= Mary T. Boatwright =

American historian (born 1952)

Mary Taliaferro Boatwright (born April 16, 1952) is a professor emerita of classical studies and ancient history at Duke University, specializing in Roman imperial history, Roman women, Roman topography, and Latin historiography.

==Early life==
Born in Virginia (04/16/1952) and raised in Connecticut, Boatwright received her B.A. from Stanford University in 1973, and her Ph.D. from the University of Michigan at Ann Arbor in 1980. She is married with two children.

==Career==
After 41 years teaching at Duke University in Durham, NC, USA, Boatwright is now Professor Emerita of classical studies there. Her teaching spanned Roman history, Roman urbanism, Latin, and historiography, with some early courses in Greek history as well. Her research foci include the emperor Hadrian in Rome and in the provinces, the topography of Rome, roles and visibility of Roman women (imperial and other), and identity in Rome's imperial provinces. She led 13 doctoral dissertation committees at Duke and served on many more at Duke and neighboring University of North Carolina at Chapel Hill.

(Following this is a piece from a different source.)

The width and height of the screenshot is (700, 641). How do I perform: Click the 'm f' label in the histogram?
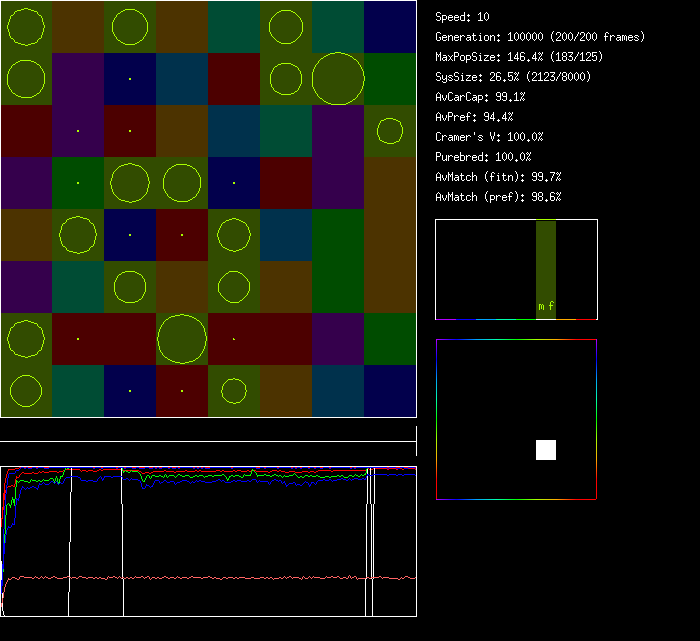pos(546,307)
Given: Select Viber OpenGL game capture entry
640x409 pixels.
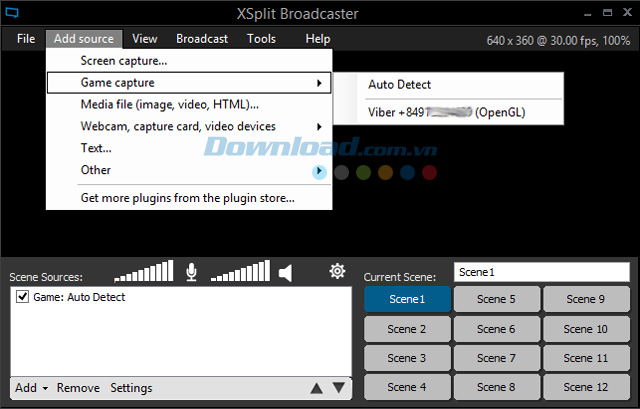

Boatwright's professional interests have led to numerous trips to Rome and regions within the former Roman empire, a deep interest in imperial and modern cities, and an abiding love for the Roman world and Roman history. Her career is bookended by two stints at the American Academy in Rome, where she held a Michigan Fellowship in 1977-78 and was a Resident in 2021. She has also maintained a career-long affiliation with the Intercollegiate Center for Classical Studies in Rome (ICCS or the Centro), first as an undergraduate student (F72, S73), then as a graduate assistant (1976–77), and finally as the Professor-in-Charge (1992–93). She has served on the ICCS Managing Committee for most of her career, steered dozens of college students there to spend a semester and helped to enrich the profession with a steady stream of younger classicists. Her ongoing work with the Centro informs her conviction that everyone, regardless of background or profession, can enjoy and benefit from the fascinating issues arising from classical studies.

==Service==
At Duke, Boatwright served as her department's chair and interim chair, director of graduate studies, and director and interim director of undergraduate studies. For the university she regularly contributed to initiatives related to undergraduate education and to faculty appointment, promotion, and tenure. National and professional service includes serving on the editorial board of the Journal of Ancient History and as the 2019 president of the Society for Classical Studies (SCS).

==Selected publications==
- Hadrian and the City of Rome, Princeton University Press, 1987.
- Hadrian and the Cities of the Roman Empire, Princeton University Press, 2000.
- The Shapes of City Life in Rome and Pompeii, Caratzas, 2000. (Co-editor with HB Evans)
- Peoples of the Roman World, Cambridge University Press, 2012.
- The Romans: From Village to Empire, 2nd ed., Oxford University Press, 2011. (With D Gargola, N Lenski, and RJA Talbert)
- A Brief History of the Romans, 2nd ed., Oxford University Press, 2013. (With D Gargola, N Lenski, and RJA Talbert)
- History of the ICCS: The First Fifty Years (1965-2015), Centro Press, 2015. (With M Maas and C Smith)
- Imperial Women of Rome: Power, Gender, Context, Oxford University Press, 2021.

Among Boatwright's many articles are “Imperial Women of the Early Second Century A.C.” (American Journal of Philology 1991; winner of the AJP Best Article Prize 1991); “The Elogia of the Volusii Saturnini at Lucus Feroniae, and the Education of their Domestic Service” (2013); and “Acceptance and Approval: Romans’ Non-Roman Population Transfers, 180 BCE – 70 CE” (Phoenix 2015).